Extracted text START
Purpose of the Study:

  • To develop a novel computational method, KGETCDA, for accurate and efficient prediction of circRNA-disease associations.
  • To address limitations of existing methods, particularly in handling data sparsity and exploring high-order biological information.
  • To provide a user-friendly platform (HNRBase) for accessing and utilizing the developed prediction tool and associated data.

Main Methods:

  • Constructed a large heterogeneous non-coding RNA dataset by integrating over 10 databases.
  • Built a biological knowledge graph incorporating relationships between circRNA, miRNA, lncRNA, and disease.
  • Employed Transformer-based knowledge representation learning and attentive propagation for high-quality embedding generation.
  • Utilized multilayer perceptron for predicting CDA matching scores based on learned embeddings.

Main Results:

  • KGETCDA demonstrated significantly superior performance compared to state-of-the-art models in predicting circRNA-disease associations.
  • The method effectively captured high-order interaction information, overcoming data sparsity limitations.
  • An interactive web platform, HNRBase, was developed for data visualization, download, and prediction, enhancing usability.

Conclusions:

  • KGETCDA offers a powerful and accurate computational approach for identifying circRNA-disease associations.
  • The integration of biological knowledge graphs and advanced learning techniques enhances prediction capabilities.
  • HNRBase provides a valuable resource for researchers studying circRNA functions in human diseases.
Extracted text END
Data to examine START
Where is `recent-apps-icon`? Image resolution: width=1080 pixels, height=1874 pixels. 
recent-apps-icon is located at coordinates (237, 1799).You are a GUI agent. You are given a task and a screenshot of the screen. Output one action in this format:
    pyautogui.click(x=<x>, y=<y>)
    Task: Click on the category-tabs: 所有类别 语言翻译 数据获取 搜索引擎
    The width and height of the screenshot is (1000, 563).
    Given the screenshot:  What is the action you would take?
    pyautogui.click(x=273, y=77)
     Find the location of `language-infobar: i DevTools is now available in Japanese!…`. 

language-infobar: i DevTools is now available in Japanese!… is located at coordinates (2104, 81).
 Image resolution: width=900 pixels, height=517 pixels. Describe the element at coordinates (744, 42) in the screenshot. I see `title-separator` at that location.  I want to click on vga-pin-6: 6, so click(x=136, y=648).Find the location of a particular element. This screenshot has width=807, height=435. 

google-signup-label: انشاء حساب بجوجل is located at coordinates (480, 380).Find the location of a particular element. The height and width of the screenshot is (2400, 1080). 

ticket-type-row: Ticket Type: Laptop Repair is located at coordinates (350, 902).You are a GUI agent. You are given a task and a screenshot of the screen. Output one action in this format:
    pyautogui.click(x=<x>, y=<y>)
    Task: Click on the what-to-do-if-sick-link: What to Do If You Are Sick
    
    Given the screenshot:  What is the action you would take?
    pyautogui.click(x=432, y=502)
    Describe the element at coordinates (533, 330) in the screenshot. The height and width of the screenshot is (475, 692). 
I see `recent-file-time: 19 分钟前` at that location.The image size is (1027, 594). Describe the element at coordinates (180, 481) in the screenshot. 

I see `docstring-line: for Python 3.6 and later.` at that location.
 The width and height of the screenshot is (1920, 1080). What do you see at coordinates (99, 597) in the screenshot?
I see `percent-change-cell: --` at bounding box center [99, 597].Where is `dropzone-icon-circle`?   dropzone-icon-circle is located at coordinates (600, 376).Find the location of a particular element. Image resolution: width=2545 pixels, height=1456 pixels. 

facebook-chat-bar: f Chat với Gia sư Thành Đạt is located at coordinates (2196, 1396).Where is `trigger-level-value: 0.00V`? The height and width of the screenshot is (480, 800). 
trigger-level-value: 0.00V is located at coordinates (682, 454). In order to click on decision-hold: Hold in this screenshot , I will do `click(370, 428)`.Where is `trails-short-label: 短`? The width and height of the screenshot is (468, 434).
Data to examine END
• **What you will do**
Could you print the portion of the study summary above word for word, starting at "Purpose of the" and ending at "and associated data."?

• **Answer**
Purpose of the Study:

  • To develop a novel computational method, KGETCDA, for accurate and efficient prediction of circRNA-disease associations.
  • To address limitations of existing methods, particularly in handling data sparsity and exploring high-order biological information.
  • To provide a user-friendly platform (HNRBase) for accessing and utilizing the developed prediction tool and associated data.